» **TASK DETAILS**: Your job is to copy all the entries precisely as they stand.

(Records drawn from a dataset)
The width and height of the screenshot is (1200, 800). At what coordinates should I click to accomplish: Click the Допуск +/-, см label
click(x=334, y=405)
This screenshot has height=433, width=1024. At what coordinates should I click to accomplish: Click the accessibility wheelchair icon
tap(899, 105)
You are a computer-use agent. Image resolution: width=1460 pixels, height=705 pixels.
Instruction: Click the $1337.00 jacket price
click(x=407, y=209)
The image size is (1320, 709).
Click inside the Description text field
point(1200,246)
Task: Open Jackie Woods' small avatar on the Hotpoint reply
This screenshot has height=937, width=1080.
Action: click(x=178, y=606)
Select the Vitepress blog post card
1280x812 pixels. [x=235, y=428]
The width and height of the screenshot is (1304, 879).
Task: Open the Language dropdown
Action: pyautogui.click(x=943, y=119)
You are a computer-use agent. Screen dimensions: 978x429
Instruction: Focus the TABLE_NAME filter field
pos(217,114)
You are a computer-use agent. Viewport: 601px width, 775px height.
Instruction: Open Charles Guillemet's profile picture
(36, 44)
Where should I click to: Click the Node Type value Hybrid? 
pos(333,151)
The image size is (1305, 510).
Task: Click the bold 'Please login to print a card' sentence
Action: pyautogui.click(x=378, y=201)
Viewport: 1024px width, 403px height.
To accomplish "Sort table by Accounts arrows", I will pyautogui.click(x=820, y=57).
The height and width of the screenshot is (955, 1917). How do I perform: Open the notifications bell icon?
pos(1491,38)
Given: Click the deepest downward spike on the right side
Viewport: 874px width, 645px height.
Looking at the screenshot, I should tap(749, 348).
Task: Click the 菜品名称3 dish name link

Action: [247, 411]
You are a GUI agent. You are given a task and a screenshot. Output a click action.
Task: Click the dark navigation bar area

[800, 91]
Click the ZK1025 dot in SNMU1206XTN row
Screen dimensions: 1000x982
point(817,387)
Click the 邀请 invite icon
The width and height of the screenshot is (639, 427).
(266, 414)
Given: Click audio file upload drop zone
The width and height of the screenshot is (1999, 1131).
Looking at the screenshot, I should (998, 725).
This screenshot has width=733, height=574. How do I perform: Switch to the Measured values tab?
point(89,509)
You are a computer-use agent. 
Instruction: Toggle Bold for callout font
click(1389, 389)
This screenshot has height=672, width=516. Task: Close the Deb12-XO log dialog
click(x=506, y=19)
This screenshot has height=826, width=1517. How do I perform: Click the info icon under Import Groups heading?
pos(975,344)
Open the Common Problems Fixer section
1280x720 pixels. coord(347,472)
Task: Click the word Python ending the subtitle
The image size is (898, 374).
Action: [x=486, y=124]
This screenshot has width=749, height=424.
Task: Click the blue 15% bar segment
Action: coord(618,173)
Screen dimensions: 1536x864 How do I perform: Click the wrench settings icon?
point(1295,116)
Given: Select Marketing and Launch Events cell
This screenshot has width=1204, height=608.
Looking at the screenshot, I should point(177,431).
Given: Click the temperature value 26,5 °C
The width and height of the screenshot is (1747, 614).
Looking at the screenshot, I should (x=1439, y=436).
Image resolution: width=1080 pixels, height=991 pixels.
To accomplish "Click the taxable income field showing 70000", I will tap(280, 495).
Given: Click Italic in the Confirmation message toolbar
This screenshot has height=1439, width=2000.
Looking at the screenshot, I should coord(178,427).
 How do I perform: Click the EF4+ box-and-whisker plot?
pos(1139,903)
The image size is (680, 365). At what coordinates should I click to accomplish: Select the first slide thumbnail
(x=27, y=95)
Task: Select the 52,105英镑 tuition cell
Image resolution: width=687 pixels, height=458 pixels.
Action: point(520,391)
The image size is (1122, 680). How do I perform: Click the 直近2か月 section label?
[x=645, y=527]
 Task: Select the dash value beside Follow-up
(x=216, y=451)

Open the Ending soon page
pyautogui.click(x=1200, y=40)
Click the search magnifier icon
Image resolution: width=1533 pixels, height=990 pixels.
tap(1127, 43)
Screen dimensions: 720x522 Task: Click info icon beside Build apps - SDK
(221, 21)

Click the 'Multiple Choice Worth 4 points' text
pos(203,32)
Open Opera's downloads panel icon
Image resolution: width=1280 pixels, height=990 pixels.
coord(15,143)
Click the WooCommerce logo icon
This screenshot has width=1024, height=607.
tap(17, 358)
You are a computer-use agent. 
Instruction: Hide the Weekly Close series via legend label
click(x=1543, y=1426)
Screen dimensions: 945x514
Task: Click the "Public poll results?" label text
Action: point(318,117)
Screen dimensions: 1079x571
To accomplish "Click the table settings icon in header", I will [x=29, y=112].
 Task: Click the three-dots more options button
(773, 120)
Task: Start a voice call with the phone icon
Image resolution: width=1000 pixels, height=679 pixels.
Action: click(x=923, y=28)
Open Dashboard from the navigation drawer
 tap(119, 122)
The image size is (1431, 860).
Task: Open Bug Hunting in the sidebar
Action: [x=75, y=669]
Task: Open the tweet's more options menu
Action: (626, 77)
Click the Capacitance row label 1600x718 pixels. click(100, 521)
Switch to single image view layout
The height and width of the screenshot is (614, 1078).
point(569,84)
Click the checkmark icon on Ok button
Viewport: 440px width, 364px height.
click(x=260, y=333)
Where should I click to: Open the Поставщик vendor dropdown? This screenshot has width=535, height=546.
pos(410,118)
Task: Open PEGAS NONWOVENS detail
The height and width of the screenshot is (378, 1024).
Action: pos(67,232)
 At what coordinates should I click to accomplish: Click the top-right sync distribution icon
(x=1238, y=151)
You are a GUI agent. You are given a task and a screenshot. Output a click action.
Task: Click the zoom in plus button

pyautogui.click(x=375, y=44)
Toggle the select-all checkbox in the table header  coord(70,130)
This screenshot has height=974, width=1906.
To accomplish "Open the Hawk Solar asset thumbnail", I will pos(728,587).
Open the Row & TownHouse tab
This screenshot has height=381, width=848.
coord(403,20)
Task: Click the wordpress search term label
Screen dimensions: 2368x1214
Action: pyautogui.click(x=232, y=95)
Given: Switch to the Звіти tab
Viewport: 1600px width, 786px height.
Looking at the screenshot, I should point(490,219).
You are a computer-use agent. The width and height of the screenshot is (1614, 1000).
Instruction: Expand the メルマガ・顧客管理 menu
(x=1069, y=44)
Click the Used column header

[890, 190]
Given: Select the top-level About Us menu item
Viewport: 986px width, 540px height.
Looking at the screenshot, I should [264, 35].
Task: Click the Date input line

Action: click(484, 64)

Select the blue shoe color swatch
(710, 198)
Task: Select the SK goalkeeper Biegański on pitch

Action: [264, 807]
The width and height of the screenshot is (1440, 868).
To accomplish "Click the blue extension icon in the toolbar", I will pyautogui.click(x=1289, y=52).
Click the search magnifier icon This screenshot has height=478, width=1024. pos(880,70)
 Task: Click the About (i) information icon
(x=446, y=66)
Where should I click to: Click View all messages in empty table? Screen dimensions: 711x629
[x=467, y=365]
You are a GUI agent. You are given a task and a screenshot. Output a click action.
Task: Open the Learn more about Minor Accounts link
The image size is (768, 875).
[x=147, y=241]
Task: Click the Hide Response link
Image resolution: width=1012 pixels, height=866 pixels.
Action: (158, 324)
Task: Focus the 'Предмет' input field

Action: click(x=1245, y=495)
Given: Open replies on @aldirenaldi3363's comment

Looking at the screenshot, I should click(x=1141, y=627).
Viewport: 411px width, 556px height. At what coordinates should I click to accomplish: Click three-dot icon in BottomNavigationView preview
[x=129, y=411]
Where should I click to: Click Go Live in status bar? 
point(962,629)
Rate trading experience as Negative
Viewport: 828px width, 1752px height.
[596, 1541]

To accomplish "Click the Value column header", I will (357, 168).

» **RESULT OF THIS EXERCISE**:
The width and height of the screenshot is (1200, 800). At what coordinates should I click to accomplish: Click the Допуск +/-, см label
click(x=334, y=405)
This screenshot has height=433, width=1024. At what coordinates should I click to accomplish: Click the accessibility wheelchair icon
tap(899, 105)
You are a computer-use agent. Image resolution: width=1460 pixels, height=705 pixels.
Instruction: Click the $1337.00 jacket price
click(x=407, y=209)
The image size is (1320, 709).
Click inside the Description text field
point(1200,246)
Task: Open Jackie Woods' small avatar on the Hotpoint reply
This screenshot has height=937, width=1080.
Action: click(x=178, y=606)
Select the Vitepress blog post card
1280x812 pixels. [x=235, y=428]
The width and height of the screenshot is (1304, 879).
Task: Open the Language dropdown
Action: pyautogui.click(x=943, y=119)
You are a computer-use agent. Screen dimensions: 978x429
Instruction: Focus the TABLE_NAME filter field
pos(217,114)
You are a computer-use agent. Viewport: 601px width, 775px height.
Instruction: Open Charles Guillemet's profile picture
(36, 44)
Where should I click to: Click the Node Type value Hybrid? 
pos(333,151)
The image size is (1305, 510).
Task: Click the bold 'Please login to print a card' sentence
Action: pyautogui.click(x=378, y=201)
Viewport: 1024px width, 403px height.
To accomplish "Sort table by Accounts arrows", I will pyautogui.click(x=820, y=57).
The height and width of the screenshot is (955, 1917). How do I perform: Open the notifications bell icon?
pos(1491,38)
Given: Click the deepest downward spike on the right side
Viewport: 874px width, 645px height.
Looking at the screenshot, I should tap(749, 348).
Task: Click the 菜品名称3 dish name link

Action: [247, 411]
You are a GUI agent. You are given a task and a screenshot. Output a click action.
Task: Click the dark navigation bar area

[800, 91]
Click the ZK1025 dot in SNMU1206XTN row
Screen dimensions: 1000x982
point(817,387)
Click the 邀请 invite icon
The width and height of the screenshot is (639, 427).
(266, 414)
Given: Click audio file upload drop zone
The width and height of the screenshot is (1999, 1131).
Looking at the screenshot, I should (998, 725).
This screenshot has width=733, height=574. How do I perform: Switch to the Measured values tab?
point(89,509)
You are a computer-use agent. 
Instruction: Toggle Bold for callout font
click(1389, 389)
This screenshot has height=672, width=516. Task: Close the Deb12-XO log dialog
click(x=506, y=19)
This screenshot has height=826, width=1517. How do I perform: Click the info icon under Import Groups heading?
pos(975,344)
Open the Common Problems Fixer section
1280x720 pixels. coord(347,472)
Task: Click the word Python ending the subtitle
The image size is (898, 374).
Action: [x=486, y=124]
This screenshot has width=749, height=424.
Task: Click the blue 15% bar segment
Action: coord(618,173)
Screen dimensions: 1536x864 How do I perform: Click the wrench settings icon?
point(1295,116)
Given: Select Marketing and Launch Events cell
This screenshot has width=1204, height=608.
Looking at the screenshot, I should point(177,431).
Given: Click the temperature value 26,5 °C
The width and height of the screenshot is (1747, 614).
Looking at the screenshot, I should (x=1439, y=436).
Image resolution: width=1080 pixels, height=991 pixels.
To accomplish "Click the taxable income field showing 70000", I will tap(280, 495).
Given: Click Italic in the Confirmation message toolbar
This screenshot has height=1439, width=2000.
Looking at the screenshot, I should coord(178,427).
 How do I perform: Click the EF4+ box-and-whisker plot?
pos(1139,903)
The image size is (680, 365). At what coordinates should I click to accomplish: Select the first slide thumbnail
(x=27, y=95)
Task: Select the 52,105英镑 tuition cell
Image resolution: width=687 pixels, height=458 pixels.
Action: point(520,391)
The image size is (1122, 680). How do I perform: Click the 直近2か月 section label?
[x=645, y=527]
 Task: Select the dash value beside Follow-up
(x=216, y=451)

Open the Ending soon page
pyautogui.click(x=1200, y=40)
Click the search magnifier icon
Image resolution: width=1533 pixels, height=990 pixels.
tap(1127, 43)
Screen dimensions: 720x522 Task: Click info icon beside Build apps - SDK
(221, 21)

Click the 'Multiple Choice Worth 4 points' text
pos(203,32)
Open Opera's downloads panel icon
Image resolution: width=1280 pixels, height=990 pixels.
coord(15,143)
Click the WooCommerce logo icon
This screenshot has width=1024, height=607.
tap(17, 358)
You are a computer-use agent. 
Instruction: Hide the Weekly Close series via legend label
click(x=1543, y=1426)
Screen dimensions: 945x514
Task: Click the "Public poll results?" label text
Action: point(318,117)
Screen dimensions: 1079x571
To accomplish "Click the table settings icon in header", I will [x=29, y=112].
 Task: Click the three-dots more options button
(773, 120)
Task: Start a voice call with the phone icon
Image resolution: width=1000 pixels, height=679 pixels.
Action: click(x=923, y=28)
Open Dashboard from the navigation drawer
 tap(119, 122)
The image size is (1431, 860).
Task: Open Bug Hunting in the sidebar
Action: [x=75, y=669]
Task: Open the tweet's more options menu
Action: (626, 77)
Click the Capacitance row label 1600x718 pixels. click(100, 521)
Switch to single image view layout
The height and width of the screenshot is (614, 1078).
point(569,84)
Click the checkmark icon on Ok button
Viewport: 440px width, 364px height.
click(x=260, y=333)
Where should I click to: Open the Поставщик vendor dropdown? This screenshot has width=535, height=546.
pos(410,118)
Task: Open PEGAS NONWOVENS detail
The height and width of the screenshot is (378, 1024).
Action: pos(67,232)
 At what coordinates should I click to accomplish: Click the top-right sync distribution icon
(x=1238, y=151)
You are a GUI agent. You are given a task and a screenshot. Output a click action.
Task: Click the zoom in plus button

pyautogui.click(x=375, y=44)
Toggle the select-all checkbox in the table header  coord(70,130)
This screenshot has height=974, width=1906.
To accomplish "Open the Hawk Solar asset thumbnail", I will pos(728,587).
Open the Row & TownHouse tab
This screenshot has height=381, width=848.
coord(403,20)
Task: Click the wordpress search term label
Screen dimensions: 2368x1214
Action: pyautogui.click(x=232, y=95)
Given: Switch to the Звіти tab
Viewport: 1600px width, 786px height.
Looking at the screenshot, I should point(490,219).
You are a computer-use agent. The width and height of the screenshot is (1614, 1000).
Instruction: Expand the メルマガ・顧客管理 menu
(x=1069, y=44)
Click the Used column header

[890, 190]
Given: Select the top-level About Us menu item
Viewport: 986px width, 540px height.
Looking at the screenshot, I should [264, 35].
Task: Click the Date input line

Action: click(484, 64)

Select the blue shoe color swatch
(710, 198)
Task: Select the SK goalkeeper Biegański on pitch

Action: [264, 807]
The width and height of the screenshot is (1440, 868).
To accomplish "Click the blue extension icon in the toolbar", I will pyautogui.click(x=1289, y=52).
Click the search magnifier icon This screenshot has height=478, width=1024. pos(880,70)
 Task: Click the About (i) information icon
(x=446, y=66)
Where should I click to: Click View all messages in empty table? Screen dimensions: 711x629
[x=467, y=365]
You are a GUI agent. You are given a task and a screenshot. Output a click action.
Task: Open the Learn more about Minor Accounts link
The image size is (768, 875).
[x=147, y=241]
Task: Click the Hide Response link
Image resolution: width=1012 pixels, height=866 pixels.
Action: (158, 324)
Task: Focus the 'Предмет' input field

Action: click(x=1245, y=495)
Given: Open replies on @aldirenaldi3363's comment

Looking at the screenshot, I should click(x=1141, y=627).
Viewport: 411px width, 556px height. At what coordinates should I click to accomplish: Click three-dot icon in BottomNavigationView preview
[x=129, y=411]
Where should I click to: Click Go Live in status bar? 
point(962,629)
Rate trading experience as Negative
Viewport: 828px width, 1752px height.
[596, 1541]

To accomplish "Click the Value column header", I will (357, 168).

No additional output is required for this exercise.